Technical help Once an idea is generated, scientists at OSU’s Seafood Laboratory can use their expertise to make it better.

“We’re more of the technical arm of that process,” said Michael Morrissey, director of the Seafood Lab. Researchers can design ways to extend the shelf life of a product, or reduce the bacterial count, such as the high-pressure processing method they used with Nisbet’s oysters.

“As new technology rolls out in food science, trying to incorporate these new technologies into value-added products is a role the Seafood Lab plays,” Morrissey said. He added that, as a science-based institution that has been working with the seafood industry for 60 years, the Seafood Lab brings additional credibility to the seafood initiative.

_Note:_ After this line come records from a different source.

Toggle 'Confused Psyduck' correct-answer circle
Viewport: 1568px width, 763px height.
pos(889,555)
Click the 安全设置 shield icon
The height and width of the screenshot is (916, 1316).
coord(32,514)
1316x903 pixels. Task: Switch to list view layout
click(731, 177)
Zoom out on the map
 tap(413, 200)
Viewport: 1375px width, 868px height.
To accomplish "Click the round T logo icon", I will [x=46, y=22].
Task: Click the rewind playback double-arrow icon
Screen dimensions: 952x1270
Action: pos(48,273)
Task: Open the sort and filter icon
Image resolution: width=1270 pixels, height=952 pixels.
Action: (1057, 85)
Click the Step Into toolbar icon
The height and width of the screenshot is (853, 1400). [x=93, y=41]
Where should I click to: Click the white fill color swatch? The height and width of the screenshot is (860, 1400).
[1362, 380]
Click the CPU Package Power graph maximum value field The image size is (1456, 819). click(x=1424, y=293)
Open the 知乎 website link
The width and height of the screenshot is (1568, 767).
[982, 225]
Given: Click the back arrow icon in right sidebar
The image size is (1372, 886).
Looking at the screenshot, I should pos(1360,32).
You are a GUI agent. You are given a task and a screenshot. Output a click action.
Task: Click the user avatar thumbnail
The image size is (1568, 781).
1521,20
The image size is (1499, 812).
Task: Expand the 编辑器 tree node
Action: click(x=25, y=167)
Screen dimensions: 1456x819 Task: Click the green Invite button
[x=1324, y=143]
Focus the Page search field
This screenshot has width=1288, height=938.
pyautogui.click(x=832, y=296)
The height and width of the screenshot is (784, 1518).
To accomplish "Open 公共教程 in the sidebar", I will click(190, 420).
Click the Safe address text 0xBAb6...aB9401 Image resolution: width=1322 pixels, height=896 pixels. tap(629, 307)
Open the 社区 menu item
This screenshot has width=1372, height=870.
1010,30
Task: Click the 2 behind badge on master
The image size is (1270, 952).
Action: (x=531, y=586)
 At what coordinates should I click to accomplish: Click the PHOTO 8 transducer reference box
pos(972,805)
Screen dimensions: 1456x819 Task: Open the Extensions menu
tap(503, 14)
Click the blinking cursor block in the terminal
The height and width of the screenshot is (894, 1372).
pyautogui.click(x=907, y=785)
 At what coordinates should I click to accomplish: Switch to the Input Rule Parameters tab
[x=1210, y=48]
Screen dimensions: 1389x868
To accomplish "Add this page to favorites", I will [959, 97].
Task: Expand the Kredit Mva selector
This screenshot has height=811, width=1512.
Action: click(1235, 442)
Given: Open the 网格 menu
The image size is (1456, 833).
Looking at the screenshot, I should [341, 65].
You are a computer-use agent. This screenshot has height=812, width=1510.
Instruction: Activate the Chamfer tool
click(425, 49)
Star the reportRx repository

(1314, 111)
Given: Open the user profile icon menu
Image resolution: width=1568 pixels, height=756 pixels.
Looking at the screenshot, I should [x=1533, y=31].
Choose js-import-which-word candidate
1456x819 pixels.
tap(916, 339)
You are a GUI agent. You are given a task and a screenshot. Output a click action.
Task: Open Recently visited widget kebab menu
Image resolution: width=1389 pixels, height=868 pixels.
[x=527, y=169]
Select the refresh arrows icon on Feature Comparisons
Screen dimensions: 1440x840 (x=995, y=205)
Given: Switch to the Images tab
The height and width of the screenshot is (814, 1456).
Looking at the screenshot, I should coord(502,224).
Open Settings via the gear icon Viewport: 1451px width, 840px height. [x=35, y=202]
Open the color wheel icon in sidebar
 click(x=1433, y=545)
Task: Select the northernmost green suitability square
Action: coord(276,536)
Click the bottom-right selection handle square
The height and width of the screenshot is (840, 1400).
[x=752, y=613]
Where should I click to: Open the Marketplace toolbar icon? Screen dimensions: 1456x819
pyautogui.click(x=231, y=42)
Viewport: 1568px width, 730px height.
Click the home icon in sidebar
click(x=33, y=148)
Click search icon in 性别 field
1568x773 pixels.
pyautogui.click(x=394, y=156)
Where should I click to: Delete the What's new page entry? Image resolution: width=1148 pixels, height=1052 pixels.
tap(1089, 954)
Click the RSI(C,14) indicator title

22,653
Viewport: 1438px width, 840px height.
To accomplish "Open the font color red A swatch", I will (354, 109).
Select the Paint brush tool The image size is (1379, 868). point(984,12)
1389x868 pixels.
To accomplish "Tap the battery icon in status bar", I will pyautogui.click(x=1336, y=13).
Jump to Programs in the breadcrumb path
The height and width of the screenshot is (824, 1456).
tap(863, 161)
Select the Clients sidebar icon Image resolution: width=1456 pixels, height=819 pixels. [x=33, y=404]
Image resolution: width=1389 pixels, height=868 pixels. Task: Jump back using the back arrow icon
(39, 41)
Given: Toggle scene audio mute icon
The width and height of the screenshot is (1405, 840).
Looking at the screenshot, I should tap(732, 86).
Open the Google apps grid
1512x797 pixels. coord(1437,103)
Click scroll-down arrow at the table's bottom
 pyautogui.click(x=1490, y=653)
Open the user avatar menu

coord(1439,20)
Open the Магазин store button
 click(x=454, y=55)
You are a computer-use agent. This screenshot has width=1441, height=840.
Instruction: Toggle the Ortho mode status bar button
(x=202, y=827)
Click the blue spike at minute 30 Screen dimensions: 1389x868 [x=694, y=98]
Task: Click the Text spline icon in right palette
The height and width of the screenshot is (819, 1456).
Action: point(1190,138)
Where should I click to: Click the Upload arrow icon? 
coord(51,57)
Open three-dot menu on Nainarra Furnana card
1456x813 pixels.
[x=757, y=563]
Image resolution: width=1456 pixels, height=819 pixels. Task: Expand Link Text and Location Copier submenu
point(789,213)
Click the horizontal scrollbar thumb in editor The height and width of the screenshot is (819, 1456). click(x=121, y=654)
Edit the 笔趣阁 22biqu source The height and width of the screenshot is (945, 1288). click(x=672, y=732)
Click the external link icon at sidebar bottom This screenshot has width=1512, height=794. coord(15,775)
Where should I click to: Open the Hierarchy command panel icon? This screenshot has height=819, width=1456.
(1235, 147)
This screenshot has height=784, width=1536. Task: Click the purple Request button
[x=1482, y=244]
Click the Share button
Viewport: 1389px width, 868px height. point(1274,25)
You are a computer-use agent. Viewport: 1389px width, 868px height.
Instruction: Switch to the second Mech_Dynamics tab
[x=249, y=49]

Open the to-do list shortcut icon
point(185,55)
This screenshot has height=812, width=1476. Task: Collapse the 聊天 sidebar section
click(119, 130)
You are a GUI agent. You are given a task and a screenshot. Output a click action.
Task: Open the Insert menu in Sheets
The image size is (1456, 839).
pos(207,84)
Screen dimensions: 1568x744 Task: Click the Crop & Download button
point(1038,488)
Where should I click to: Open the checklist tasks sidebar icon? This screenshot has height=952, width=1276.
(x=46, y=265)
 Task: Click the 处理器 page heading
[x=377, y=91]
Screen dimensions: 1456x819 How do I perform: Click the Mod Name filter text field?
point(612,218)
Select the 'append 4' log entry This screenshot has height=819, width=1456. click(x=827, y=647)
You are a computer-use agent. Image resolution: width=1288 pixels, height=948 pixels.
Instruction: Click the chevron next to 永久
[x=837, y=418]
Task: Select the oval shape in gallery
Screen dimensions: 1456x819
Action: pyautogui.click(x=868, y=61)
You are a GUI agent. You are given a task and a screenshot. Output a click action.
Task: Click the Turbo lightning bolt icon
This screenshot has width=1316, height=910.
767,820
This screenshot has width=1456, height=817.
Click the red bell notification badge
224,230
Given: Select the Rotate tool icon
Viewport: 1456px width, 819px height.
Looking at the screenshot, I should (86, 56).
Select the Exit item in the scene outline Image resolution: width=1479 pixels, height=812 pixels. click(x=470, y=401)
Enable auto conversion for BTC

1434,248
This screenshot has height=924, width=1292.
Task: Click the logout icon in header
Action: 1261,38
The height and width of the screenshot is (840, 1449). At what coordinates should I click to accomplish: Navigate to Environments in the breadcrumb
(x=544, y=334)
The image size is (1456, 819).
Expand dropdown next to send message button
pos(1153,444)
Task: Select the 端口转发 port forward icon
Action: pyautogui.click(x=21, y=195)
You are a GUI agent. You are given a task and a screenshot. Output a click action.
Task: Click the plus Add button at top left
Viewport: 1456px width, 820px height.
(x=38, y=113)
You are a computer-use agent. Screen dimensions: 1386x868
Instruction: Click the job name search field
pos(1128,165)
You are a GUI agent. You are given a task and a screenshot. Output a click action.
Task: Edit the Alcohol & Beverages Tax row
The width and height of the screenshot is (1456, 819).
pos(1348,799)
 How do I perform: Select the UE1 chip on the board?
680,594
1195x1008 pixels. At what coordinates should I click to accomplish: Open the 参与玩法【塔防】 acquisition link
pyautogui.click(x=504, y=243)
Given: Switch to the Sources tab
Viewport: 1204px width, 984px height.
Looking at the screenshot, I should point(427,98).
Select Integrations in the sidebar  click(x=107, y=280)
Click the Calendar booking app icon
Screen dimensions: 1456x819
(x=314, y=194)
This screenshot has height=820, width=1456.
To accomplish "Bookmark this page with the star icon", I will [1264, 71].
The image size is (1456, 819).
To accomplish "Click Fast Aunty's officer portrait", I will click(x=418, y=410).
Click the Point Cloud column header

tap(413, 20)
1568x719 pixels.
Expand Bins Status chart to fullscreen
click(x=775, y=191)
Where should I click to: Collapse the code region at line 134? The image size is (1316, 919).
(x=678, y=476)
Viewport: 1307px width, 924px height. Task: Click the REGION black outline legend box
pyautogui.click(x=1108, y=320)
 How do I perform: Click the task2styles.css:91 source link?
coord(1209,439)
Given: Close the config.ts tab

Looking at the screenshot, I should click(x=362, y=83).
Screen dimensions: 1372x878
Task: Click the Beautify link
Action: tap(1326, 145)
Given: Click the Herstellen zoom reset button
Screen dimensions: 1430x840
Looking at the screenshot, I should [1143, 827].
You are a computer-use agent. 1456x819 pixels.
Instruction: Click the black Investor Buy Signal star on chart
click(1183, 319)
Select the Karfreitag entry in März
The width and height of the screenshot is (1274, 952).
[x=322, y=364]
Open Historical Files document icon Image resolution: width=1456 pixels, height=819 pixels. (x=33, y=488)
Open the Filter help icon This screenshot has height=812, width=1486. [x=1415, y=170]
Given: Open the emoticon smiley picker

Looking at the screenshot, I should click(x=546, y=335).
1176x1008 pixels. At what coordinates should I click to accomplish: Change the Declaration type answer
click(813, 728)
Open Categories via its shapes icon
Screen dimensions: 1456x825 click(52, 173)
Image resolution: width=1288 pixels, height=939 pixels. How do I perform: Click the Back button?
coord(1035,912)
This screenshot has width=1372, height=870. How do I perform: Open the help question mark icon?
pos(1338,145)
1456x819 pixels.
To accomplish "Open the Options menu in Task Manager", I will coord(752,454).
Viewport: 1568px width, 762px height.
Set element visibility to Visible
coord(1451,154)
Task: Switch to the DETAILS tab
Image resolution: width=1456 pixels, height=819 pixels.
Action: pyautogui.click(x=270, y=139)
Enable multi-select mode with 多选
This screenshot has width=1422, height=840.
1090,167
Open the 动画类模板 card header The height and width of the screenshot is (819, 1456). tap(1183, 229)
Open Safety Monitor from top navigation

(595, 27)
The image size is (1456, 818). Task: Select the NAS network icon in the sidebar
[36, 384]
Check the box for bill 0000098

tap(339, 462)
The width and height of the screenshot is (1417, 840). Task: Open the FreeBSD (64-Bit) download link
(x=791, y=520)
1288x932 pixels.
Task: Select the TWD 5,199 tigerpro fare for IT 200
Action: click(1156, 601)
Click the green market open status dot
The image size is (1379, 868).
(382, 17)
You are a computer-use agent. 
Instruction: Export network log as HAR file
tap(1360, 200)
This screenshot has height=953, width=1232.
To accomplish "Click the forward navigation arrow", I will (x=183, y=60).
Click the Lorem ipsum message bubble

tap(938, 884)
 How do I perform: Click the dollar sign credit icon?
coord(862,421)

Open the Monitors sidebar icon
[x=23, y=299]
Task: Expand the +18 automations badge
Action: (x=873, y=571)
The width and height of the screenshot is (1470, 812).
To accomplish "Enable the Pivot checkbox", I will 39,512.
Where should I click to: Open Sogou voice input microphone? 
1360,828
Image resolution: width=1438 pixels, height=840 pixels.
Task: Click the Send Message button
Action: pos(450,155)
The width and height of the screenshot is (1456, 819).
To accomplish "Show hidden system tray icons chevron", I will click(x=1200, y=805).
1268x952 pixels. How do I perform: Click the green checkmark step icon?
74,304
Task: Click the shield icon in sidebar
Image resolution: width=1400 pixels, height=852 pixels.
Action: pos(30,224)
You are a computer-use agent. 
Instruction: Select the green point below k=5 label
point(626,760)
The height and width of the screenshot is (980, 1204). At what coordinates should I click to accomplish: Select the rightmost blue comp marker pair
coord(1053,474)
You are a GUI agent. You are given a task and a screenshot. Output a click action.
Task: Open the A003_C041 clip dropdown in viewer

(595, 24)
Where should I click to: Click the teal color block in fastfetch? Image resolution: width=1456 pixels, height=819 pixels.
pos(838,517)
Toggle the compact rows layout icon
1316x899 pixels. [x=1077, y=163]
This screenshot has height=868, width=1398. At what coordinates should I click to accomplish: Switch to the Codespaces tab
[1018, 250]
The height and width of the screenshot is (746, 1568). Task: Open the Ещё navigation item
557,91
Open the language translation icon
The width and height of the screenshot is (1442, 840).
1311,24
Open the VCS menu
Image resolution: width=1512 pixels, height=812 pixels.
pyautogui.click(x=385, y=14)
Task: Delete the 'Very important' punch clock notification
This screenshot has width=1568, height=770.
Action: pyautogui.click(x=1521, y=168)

Bringing in financial advice to the process is ShoreBank Enterprise Pacific. As entrepreneurs consult with the core team about the development or improvement of a product, they are also in discussions with ShoreBank about how to pay for the venture. If ShoreBank officials think the project has marketplace potential, they can support entrepreneurs with a product innovation fund, Berdes said, which allows ShoreBank to make capital investments that match the innovators start-up money.

ShoreBank looks for entrepreneurs who have management capacity, good financial credibility, an understanding of the market opportunities as well as the species they’re working with, prior experience with innovations, and a “proven ability to do what they say they’re going to do,” Berdes said.

However, he added that “no one ever meets all of those things; that’s where our ability to provide assistance comes in.”

Casting the net wideThose involved with the initiative said that they hope to help with a variety of projects, but are focused on new or improved products for albacore tuna, shellfish and sardines. Of special interest are projects in which the producer wants to use a previously underused part of the species, or do something to make the product more valuable. This could be anything from processing a tuna on a boat in a special way so that it can be sold as sushi, to packaging oysters in a shooter glass.

“Through this collaboration, we want to help coastal communities do more with less,” Berdes said. “Hence, new products, new markets, so that a diminished harvest does not translate to diminished quality of life or economy.”

This goal is apparent to those they help. “I think you have a group of people here who truly want to see small communities flourish, and the seafood industry in those small communities flourish,” Nisbet said. “I think that comes across very strongly.”